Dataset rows
======
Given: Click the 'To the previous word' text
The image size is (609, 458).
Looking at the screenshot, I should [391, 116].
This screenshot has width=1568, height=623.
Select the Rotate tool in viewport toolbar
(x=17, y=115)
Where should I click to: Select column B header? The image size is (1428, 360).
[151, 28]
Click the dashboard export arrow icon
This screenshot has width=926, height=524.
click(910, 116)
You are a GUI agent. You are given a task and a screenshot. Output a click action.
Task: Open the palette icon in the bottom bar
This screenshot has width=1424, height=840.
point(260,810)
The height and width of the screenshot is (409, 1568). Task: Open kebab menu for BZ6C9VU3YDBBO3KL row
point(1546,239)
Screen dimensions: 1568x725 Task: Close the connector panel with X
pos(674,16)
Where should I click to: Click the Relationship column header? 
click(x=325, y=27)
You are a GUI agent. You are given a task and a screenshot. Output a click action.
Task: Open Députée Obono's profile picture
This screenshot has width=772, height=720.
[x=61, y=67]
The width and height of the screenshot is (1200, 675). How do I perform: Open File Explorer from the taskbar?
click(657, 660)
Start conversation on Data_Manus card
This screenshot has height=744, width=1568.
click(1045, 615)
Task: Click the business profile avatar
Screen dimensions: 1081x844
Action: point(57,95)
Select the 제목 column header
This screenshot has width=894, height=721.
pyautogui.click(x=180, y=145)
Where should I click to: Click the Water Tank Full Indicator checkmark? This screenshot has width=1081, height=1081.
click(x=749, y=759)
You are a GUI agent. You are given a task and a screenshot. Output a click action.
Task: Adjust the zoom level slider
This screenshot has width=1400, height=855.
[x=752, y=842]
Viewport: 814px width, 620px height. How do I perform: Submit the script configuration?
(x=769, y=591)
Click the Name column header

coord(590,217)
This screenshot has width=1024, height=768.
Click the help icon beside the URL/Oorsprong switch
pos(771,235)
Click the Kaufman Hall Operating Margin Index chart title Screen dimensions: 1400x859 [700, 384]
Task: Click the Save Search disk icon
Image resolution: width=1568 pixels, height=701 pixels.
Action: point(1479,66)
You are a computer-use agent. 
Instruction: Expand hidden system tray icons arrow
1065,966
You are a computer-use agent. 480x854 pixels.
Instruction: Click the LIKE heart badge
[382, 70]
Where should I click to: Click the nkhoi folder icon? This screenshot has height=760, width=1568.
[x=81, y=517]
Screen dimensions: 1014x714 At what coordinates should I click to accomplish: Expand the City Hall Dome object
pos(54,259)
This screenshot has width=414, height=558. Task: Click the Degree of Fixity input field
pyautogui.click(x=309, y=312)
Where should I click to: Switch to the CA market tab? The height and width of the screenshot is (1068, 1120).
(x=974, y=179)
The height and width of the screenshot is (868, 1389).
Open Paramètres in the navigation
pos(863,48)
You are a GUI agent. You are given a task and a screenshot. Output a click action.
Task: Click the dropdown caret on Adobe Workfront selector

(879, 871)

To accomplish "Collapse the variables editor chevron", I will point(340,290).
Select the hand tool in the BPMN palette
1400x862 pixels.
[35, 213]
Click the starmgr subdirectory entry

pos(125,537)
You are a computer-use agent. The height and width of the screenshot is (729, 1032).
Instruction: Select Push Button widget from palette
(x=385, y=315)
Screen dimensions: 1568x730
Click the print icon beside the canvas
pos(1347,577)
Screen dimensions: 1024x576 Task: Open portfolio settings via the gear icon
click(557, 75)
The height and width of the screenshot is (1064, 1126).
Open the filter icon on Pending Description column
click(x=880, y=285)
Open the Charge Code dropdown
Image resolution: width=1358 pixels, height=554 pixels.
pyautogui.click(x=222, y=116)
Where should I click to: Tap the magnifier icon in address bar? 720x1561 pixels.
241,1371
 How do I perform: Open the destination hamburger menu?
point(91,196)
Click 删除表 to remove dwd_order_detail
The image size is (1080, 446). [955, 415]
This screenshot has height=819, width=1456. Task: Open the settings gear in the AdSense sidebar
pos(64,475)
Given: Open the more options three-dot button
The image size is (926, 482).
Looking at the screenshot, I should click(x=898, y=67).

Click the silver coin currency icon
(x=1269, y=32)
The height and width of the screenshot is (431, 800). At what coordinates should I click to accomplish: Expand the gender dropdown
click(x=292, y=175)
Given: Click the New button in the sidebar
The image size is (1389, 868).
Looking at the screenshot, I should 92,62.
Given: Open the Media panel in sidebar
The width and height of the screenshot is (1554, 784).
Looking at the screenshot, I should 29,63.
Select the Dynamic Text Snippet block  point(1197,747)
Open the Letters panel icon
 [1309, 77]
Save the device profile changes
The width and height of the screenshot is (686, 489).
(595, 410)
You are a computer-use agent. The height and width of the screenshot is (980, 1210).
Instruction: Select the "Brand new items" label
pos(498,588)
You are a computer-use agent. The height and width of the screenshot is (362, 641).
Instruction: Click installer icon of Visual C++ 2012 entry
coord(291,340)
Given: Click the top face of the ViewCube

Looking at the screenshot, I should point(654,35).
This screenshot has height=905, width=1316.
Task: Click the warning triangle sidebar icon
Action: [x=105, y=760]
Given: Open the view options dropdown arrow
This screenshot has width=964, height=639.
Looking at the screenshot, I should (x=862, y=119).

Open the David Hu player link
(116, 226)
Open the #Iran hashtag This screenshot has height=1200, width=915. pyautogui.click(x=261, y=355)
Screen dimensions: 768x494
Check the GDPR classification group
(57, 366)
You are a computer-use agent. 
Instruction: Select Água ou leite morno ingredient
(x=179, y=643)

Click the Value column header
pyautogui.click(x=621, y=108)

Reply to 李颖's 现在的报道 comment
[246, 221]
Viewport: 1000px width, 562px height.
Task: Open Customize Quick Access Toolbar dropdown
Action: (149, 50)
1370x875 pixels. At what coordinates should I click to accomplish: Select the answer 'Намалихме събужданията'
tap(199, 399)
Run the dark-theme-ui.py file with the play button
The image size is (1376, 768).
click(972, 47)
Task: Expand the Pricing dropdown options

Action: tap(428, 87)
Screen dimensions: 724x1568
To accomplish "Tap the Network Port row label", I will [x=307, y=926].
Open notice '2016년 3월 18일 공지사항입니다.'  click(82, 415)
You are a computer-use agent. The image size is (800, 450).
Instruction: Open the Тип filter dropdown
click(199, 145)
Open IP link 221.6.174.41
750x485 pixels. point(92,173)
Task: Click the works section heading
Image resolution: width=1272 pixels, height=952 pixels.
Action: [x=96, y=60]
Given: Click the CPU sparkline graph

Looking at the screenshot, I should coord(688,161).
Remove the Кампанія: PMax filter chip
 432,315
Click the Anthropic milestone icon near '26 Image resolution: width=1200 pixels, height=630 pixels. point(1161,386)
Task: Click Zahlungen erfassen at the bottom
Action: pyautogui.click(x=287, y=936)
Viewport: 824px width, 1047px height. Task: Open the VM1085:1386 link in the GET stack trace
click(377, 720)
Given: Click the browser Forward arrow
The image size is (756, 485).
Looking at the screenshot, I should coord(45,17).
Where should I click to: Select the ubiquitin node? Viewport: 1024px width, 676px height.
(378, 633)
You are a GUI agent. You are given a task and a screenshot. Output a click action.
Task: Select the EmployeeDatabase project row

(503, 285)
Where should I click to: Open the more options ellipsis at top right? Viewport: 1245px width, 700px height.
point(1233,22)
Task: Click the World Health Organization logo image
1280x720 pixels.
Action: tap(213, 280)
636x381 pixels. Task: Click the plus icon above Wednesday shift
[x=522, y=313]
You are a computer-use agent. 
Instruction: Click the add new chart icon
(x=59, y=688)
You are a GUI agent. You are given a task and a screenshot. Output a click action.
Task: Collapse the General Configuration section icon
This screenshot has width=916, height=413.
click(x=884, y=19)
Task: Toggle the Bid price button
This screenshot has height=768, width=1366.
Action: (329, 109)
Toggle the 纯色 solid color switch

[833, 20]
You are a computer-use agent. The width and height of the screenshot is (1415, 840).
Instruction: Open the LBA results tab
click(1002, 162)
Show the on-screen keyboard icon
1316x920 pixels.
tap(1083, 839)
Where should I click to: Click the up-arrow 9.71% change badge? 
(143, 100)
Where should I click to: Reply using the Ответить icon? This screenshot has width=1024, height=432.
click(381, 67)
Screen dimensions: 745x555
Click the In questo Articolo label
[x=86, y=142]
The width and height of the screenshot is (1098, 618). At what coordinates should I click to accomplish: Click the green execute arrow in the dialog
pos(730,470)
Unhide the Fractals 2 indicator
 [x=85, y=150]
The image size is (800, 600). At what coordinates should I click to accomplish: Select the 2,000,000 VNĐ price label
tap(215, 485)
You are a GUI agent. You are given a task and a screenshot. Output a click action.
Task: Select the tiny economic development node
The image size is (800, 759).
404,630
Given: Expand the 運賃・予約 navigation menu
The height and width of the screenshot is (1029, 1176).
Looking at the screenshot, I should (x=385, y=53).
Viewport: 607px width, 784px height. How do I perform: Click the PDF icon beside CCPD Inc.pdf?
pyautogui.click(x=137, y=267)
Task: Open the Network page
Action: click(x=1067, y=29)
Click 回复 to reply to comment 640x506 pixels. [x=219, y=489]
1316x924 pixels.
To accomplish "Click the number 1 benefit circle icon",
======
TASK GOAL »
Please rewrite the material from its first line through the line that has "point(1546,239)", with every "icon" changed to "button" and nothing else altered.

SOLUTION »
Given: Click the 'To the previous word' text
The image size is (609, 458).
Looking at the screenshot, I should [391, 116].
This screenshot has width=1568, height=623.
Select the Rotate tool in viewport toolbar
(x=17, y=115)
Where should I click to: Select column B header? The image size is (1428, 360).
[151, 28]
Click the dashboard export arrow button
This screenshot has width=926, height=524.
click(910, 116)
You are a GUI agent. You are given a task and a screenshot. Output a click action.
Task: Open the palette button in the bottom bar
This screenshot has width=1424, height=840.
point(260,810)
The height and width of the screenshot is (409, 1568). Task: Open kebab menu for BZ6C9VU3YDBBO3KL row
point(1546,239)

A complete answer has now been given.